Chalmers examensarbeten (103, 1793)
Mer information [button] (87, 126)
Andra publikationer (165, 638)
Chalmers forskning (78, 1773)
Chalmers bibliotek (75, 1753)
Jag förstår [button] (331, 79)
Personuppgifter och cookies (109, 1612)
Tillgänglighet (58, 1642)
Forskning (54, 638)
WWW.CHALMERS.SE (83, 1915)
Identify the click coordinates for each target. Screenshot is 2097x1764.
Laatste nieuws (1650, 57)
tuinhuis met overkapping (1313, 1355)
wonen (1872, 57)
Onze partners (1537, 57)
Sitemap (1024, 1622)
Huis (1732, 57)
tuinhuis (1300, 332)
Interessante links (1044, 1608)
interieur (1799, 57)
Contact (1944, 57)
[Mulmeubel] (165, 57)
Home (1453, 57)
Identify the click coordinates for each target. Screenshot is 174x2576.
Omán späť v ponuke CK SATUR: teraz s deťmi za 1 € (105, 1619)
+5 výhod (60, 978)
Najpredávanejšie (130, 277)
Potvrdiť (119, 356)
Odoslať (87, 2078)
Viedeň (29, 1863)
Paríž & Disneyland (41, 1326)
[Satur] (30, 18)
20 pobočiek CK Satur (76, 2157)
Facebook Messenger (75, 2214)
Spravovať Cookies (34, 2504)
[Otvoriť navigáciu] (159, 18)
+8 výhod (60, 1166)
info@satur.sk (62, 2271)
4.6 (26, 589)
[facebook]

● THE PROBLEM:
May I have exactly the lines from the one containing "Tillgänglighet (58, 1642)" through the last line of the data, both included?

● RESULT OF THIS EXERCISE:
Tillgänglighet (58, 1642)
Forskning (54, 638)
WWW.CHALMERS.SE (83, 1915)
Identify the click coordinates for each target. Screenshot is 2097x1764.
Laatste nieuws (1650, 57)
tuinhuis met overkapping (1313, 1355)
wonen (1872, 57)
Onze partners (1537, 57)
Sitemap (1024, 1622)
Huis (1732, 57)
tuinhuis (1300, 332)
Interessante links (1044, 1608)
interieur (1799, 57)
Contact (1944, 57)
[Mulmeubel] (165, 57)
Home (1453, 57)
Identify the click coordinates for each target. Screenshot is 174x2576.
Omán späť v ponuke CK SATUR: teraz s deťmi za 1 € (105, 1619)
+5 výhod (60, 978)
Najpredávanejšie (130, 277)
Potvrdiť (119, 356)
Odoslať (87, 2078)
Viedeň (29, 1863)
Paríž & Disneyland (41, 1326)
[Satur] (30, 18)
20 pobočiek CK Satur (76, 2157)
Facebook Messenger (75, 2214)
Spravovať Cookies (34, 2504)
[Otvoriť navigáciu] (159, 18)
+8 výhod (60, 1166)
info@satur.sk (62, 2271)
4.6 (26, 589)
[facebook]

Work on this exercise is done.